This dissertation examines the benefits of DMM by comparing water services in three informal settlements in Kisumu city, Kenya: two slums where DMM has been implemented, and one, a control, where it has not. In addition, the research examined how school-based hygiene interventions could be designed to improve safe water and hygiene knowledge in urban informal settlements. This study compared outcomes of two approaches to hygiene education, one which combined messages with participatory water testing; the second used hygiene messages alone.

Results of the DMM study showed that DMM implementation had lowered water cost and improved provider accountability. However, unhygienic water collection and handling practices on the part of the service users could contaminate drinking water that was clean at the delivery point, thus preventing the intended health outcomes of DMM from being realized. Results of the hygiene education intervention showed that one week after the inventions, hygiene knowledge among students who received the intervention that combined hygiene messages with participatory water testing was significantly improved.
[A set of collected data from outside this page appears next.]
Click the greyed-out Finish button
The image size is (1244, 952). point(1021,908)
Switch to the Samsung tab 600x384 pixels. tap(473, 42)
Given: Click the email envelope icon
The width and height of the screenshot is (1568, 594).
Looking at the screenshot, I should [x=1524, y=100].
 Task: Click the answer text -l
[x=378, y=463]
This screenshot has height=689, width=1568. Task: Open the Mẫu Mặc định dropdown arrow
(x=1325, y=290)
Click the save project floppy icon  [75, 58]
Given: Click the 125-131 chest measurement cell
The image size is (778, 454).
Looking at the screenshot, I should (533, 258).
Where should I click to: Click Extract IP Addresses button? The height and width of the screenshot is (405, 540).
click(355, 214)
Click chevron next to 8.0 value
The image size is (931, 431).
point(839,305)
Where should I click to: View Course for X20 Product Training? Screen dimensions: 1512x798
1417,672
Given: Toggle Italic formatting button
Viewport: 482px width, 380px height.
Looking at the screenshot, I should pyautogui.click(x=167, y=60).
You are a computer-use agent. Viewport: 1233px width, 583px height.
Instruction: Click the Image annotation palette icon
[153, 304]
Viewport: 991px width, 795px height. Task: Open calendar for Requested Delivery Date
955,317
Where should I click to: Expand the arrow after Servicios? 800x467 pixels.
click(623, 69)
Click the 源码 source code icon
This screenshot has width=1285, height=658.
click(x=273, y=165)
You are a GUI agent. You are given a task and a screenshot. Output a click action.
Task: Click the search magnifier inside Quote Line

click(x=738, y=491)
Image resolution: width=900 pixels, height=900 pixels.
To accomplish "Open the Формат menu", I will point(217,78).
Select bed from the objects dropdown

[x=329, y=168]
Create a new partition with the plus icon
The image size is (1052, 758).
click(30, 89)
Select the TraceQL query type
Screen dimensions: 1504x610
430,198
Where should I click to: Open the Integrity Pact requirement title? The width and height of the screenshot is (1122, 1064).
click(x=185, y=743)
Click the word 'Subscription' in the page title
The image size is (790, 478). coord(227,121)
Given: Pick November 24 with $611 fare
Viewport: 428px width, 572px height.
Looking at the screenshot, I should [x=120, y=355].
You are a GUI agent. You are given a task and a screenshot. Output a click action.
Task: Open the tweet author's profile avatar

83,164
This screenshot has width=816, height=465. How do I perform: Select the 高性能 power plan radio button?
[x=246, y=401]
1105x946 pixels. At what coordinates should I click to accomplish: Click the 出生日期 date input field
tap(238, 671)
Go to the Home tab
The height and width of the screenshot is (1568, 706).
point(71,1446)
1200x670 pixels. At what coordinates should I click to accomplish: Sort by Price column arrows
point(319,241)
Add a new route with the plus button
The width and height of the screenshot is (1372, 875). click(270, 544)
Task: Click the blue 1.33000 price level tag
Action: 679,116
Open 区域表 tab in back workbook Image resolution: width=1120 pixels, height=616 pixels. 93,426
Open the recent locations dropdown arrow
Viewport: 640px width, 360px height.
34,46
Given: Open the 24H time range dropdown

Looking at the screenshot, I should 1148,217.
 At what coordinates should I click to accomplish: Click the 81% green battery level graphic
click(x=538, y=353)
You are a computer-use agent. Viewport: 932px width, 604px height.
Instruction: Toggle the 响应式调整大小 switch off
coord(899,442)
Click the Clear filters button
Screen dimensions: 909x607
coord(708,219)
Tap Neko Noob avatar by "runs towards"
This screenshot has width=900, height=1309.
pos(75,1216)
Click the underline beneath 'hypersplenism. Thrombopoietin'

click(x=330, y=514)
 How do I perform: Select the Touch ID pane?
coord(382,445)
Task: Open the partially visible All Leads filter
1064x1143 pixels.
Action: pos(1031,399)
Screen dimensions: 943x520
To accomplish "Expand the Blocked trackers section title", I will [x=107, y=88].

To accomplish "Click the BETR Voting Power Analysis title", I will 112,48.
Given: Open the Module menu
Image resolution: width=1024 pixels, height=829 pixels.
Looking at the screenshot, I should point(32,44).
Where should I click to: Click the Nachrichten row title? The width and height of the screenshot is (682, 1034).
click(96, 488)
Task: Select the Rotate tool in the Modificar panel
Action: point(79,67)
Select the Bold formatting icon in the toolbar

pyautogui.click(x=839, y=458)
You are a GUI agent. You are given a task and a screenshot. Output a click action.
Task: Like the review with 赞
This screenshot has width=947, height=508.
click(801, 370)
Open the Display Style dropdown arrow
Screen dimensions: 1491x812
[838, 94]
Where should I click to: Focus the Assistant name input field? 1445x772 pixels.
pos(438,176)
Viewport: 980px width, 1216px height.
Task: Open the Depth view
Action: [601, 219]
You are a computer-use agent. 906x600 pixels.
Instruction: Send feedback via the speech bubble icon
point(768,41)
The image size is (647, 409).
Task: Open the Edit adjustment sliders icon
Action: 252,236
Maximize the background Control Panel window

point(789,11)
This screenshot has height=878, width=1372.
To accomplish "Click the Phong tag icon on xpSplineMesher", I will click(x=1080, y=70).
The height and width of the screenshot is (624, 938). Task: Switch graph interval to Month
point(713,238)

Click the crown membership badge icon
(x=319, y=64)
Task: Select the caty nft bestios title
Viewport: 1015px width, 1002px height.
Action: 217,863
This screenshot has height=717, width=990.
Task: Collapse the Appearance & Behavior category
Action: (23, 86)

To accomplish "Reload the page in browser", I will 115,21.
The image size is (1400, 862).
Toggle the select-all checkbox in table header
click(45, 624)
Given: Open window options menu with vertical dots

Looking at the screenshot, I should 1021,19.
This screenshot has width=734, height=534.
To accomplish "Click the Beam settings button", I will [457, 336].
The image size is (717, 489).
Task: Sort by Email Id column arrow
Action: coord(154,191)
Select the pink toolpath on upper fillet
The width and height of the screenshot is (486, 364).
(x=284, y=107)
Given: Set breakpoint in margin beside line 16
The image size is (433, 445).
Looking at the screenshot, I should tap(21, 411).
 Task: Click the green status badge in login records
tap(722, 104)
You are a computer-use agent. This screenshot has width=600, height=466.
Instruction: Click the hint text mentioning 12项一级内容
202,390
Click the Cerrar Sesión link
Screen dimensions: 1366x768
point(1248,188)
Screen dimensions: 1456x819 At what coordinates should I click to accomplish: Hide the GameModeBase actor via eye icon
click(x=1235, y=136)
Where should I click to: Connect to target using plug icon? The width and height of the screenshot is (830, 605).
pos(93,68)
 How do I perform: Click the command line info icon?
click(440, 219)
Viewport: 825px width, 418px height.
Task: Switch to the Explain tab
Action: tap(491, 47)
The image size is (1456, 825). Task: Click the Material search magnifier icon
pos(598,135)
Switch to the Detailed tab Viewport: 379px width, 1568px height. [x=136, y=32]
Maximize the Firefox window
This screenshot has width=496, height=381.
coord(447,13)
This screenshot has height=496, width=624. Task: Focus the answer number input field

Evaluation of the intervention 12 months after implementation showed that the hygiene knowledge gained was sustained.

The research findings suggest that: i) regular monitoring of water quality at the kiosks is essential to ensure that the DMM model achieves intended health outcomes, ii) sanitation conditions at kiosk sites need to be regulated to meet minimum hygiene standards, and iii) customers need to be educated on safe water collection and storage practices. Finally, school-based hygiene education could be made more effective by including hands-on water testing by students. Making sustainable impact on health and wellbeing of slum residents requires not only building effective partnerships for water delivery, but also paying close attention to the other points of intervention within the water system.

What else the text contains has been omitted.